L’Association des maires de France a obtenu vendredi 11 janvier le report de l’examen du décret sur les rythmes scolaires, demandant des précisions sur les moyens de la mise en œuvre. L’AMF avait voté en faveur du texte au CSE du 8 janvier.

Après avoir voté en faveur du projet de décret sur les rythmes scolaires au Conseil supérieur de l’éducation (CSE) du mardi 8 janvier, l’Association des maires de France (AMF) a repoussé ce même texte trois jours plus tard. Consultée au ministère de l’intérieur par la Commission consultative d’évaluation des normes regroupant des représentants des collectivités territoriales, des parlementaires et des représentants de l’Etat, l’AMF a demandé et obtenu vendredi 11 janvier le report du décret.
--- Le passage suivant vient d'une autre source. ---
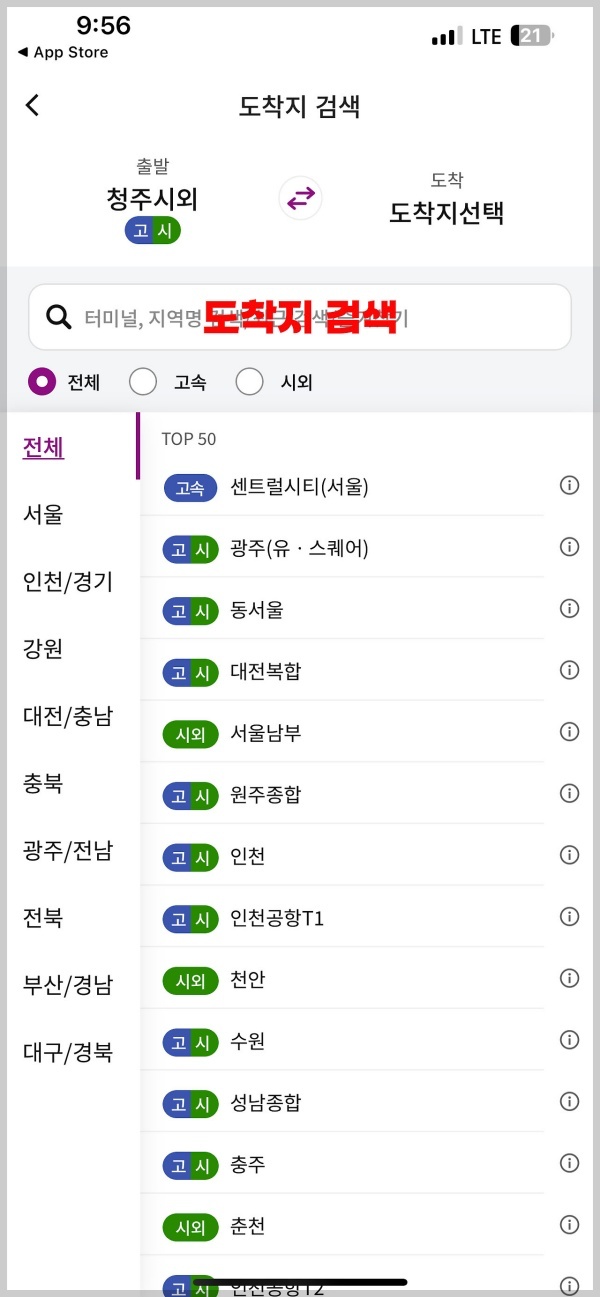Tap the swap icon to exchange departure and arrival
This screenshot has height=1297, width=600.
(x=299, y=198)
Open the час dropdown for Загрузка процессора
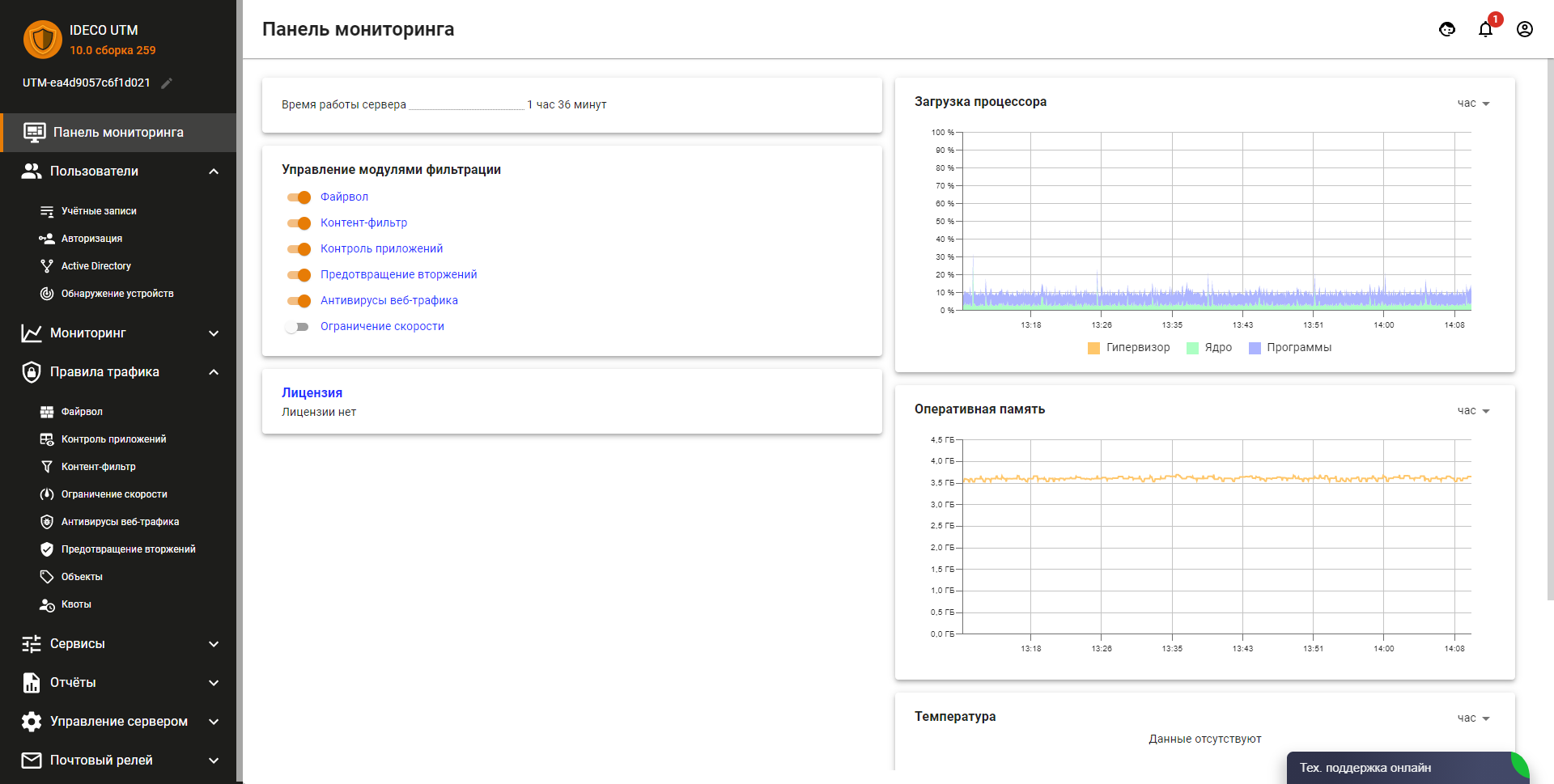The width and height of the screenshot is (1554, 784). [1473, 104]

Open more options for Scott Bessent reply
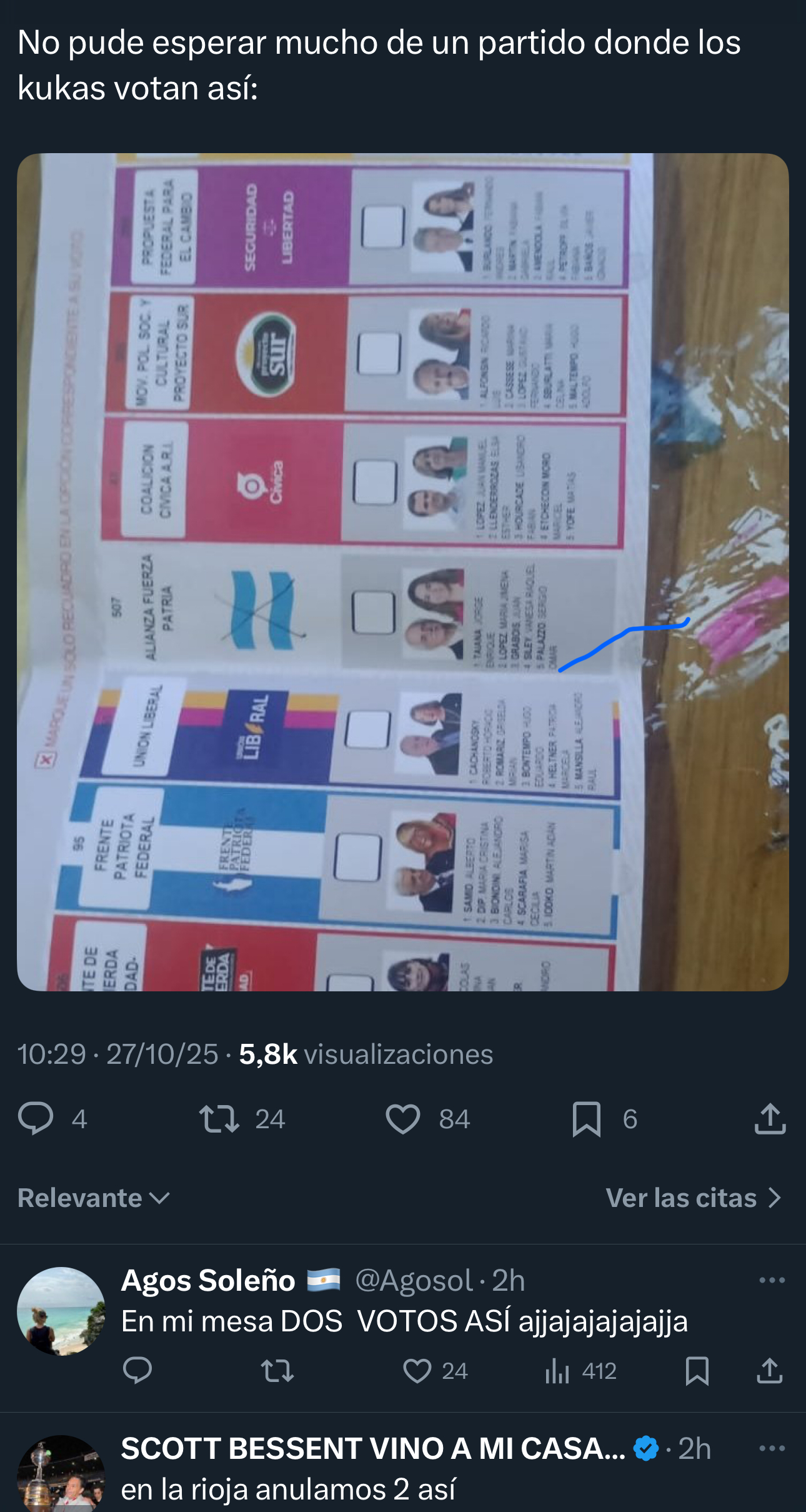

Motif de ce retournement : l’association ne peut « accepter en l’état ce projet de décret alors que son impact financier sur les collectivités locales n’a pas été évalué ». Ses représentants expliquent toutefois qu’ils se sont exprimés en faveur du texte lors du CSE en signe d’adhésion à « l’objectif de la réforme dans l’intérêt de l’enfant ».

Oui dans l’intérêt de l’enfant mais des réserves sur les coûts

Ayant « fait part de leurs fortes réserves sur le coût de sa mise en œuvre », ils demandent des précisions sur « ce qui relève de l’initiative communale dans un temps périscolaire, non obligatoire en droit » estimant « que l’imprécision actuelle conduise de facto à la prise en charge financière par les communes d’un temps relevant de l’obligation de service des enseignants ». Ils s’interrogent aussi sur le contenu du projet éducatif territorial, document obligatoire devant être transmis à la Dasen, jugeant « qu’il est illusoire de penser qu’il pourra être élaboré rapidement » alors que les maires doivent arrêter leurs choix avant fin mars. Enfin, ils soulignent que la date d’entrée en vigueur de la réforme « doit nécessairement relever d’un consensus entre le maire , ou le président d’EPCI, et le Dasen ». L’AMF réclament aussi « un allègement pérenne des taux d’encadrement des accueils périscolaires ».